In the open-label, multicenter, phase III MAIA trial, 737 newly diagnosed patients with multiple myeloma who were ineligible for high-dose chemotherapy and ASCT aged 45 to 90 years old. Patients were randomized to receive either DRd or Rd alone in 28-day cycles. In the DRd arm, patients received daratumumab intravenously at 16 mg/kg 16 weekly for cycles 1 to 2, every 2 weeks for cycles 3 to 6, and every 4 weeks for cycle 7 and thereafter; also in this arm, 25 mg of lenalidomide was administered on days 1 to 21 of each 28-day cycle, and dexamethasone at 40 mg once a week for each cycle. Treatment was administered in both arms until disease progression or unacceptable toxicity.
The median age was 73 (range, 45-90), and 52% of patients were male and 92% were white. The ECOG performance status was 0 or 1 for 83% of patients. Per the multiple myeloma international staging system, 27% of patients were stage I, 43% of patients were stage II, and 29% of patients were stage III. Of the total population, cytogenetic risk level could be determined for 642 patients. A total 86% of these patients were standard risk and 14% of these patients were high risk.
At a median follow-up of 28 months, results also demonstrated that the median progression-free survival for DRd has not yet been reached compared with 31.9 months for patients who received Rd alone. Moreover, DRd led to deeper responses versus Rd alone, including higher rates of a complete response or better at 48% versus 25%. The overall response rate was also higher with the triplet regimen, at 93% versus 81%, respectively.
Regarding safety, the most common grade 3/4 treatment-emergent adverse events (TEAEs) for DRd (≥10%) included neutropenia (5%), lymphopenia (15%), pneumonia (14%) and anemia (12%).
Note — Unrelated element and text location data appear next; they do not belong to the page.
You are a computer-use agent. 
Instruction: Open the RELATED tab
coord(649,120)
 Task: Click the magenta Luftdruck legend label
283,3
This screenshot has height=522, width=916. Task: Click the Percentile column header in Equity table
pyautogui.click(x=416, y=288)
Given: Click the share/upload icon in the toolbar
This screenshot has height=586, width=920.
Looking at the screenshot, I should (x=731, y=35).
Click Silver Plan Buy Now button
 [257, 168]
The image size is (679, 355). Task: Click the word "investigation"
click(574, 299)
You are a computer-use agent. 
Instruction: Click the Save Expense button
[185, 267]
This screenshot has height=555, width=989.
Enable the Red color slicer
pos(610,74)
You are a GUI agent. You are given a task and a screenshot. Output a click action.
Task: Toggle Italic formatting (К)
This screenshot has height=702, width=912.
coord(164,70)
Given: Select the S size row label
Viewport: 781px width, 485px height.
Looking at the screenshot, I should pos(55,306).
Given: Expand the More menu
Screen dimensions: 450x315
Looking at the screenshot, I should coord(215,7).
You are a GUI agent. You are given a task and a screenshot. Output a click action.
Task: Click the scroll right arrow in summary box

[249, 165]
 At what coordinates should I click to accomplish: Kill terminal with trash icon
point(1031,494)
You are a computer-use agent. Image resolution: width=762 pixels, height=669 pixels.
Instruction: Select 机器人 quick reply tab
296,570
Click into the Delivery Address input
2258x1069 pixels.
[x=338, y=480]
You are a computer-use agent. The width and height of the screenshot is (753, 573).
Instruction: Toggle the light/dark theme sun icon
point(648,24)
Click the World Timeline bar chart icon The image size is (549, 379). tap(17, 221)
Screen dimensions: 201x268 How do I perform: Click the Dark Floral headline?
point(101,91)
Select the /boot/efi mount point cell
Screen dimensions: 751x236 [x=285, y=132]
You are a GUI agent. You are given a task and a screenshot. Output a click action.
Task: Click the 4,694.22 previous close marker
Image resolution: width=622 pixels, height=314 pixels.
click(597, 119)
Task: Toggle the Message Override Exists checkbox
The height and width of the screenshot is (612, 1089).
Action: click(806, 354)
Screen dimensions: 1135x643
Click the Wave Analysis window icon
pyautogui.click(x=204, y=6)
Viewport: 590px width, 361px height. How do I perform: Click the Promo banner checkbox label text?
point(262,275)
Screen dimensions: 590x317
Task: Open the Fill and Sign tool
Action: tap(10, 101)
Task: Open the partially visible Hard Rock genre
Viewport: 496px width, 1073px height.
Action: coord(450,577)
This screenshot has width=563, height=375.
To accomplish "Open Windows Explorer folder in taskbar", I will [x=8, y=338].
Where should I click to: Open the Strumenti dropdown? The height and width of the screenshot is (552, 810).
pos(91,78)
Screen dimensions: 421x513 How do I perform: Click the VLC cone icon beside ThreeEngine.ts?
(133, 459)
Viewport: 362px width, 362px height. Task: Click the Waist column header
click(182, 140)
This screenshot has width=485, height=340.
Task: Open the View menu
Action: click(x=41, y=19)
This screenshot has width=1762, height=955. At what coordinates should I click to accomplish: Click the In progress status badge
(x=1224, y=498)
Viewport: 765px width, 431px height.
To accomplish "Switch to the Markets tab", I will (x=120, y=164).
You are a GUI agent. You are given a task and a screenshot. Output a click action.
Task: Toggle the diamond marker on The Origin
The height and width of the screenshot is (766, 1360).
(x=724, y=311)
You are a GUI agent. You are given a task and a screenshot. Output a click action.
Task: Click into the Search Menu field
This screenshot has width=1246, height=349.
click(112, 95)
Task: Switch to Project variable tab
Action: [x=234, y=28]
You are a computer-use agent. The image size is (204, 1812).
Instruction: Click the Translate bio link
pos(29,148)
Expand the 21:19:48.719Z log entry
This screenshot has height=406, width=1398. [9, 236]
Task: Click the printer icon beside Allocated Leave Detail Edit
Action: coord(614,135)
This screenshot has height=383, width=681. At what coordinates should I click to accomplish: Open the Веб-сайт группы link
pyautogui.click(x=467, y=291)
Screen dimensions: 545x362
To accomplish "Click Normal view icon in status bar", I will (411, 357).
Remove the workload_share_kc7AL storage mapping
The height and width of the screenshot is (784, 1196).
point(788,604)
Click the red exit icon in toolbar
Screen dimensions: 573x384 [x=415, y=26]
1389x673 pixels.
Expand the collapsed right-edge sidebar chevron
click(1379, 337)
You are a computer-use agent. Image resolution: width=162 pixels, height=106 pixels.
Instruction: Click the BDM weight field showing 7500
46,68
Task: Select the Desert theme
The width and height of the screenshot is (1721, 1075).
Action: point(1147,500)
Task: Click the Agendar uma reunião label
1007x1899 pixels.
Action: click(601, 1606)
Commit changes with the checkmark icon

Infusion-related reactions occurred in 41% of patients, 3% of which were grade 3/4. The safety profile of daratumumab was consistent with what has been reported in prior studies.
The most common grade 3/4 hematologic TEAEs in the DRd arm were neutropenia (50% vs 35% with Rd), lymphopenia (15% vs 11%), anemia (12% vs 20%), and thrombocytopenia (7% vs 9%).
The most frequently occurring nonhematologic TEAEs in the DRd arm included pneumonia (14% vs 8% with Rd); fatigue (8% vs 4%); diarrhea (7% vs 4%); deep vein thrombosis, pulmonary embolism, or both (6% in each arm); asthenia (4% in each arm); back pain (3% in each arm); constipation (2% vs <1%); peripheral edema (2% vs <1%); and nausea (1% vs ≤1%).
In Europe, daratumumab is currently indicated in combination with bortezomib (Velcade), melphalan, and prednisone for the treatment of adult patients with newly diagnosed multiple myeloma who are ineligible for ASCT; as a single agent for the treatment of adult patients with relapsed/refractory multiple myeloma who previously received a proteasome inhibitor and an immunomodulatory agent and who have demonstrated disease progression on the last therapy; and in combination with either lenalidomide/dexamethasone or bortezomib/dexamethasone, for the treatment of adult patients with myeloma who have received at least 1 prior therapy.
The combination is also being reviewed by the FDA under the Real-Time Oncology Review pilot program.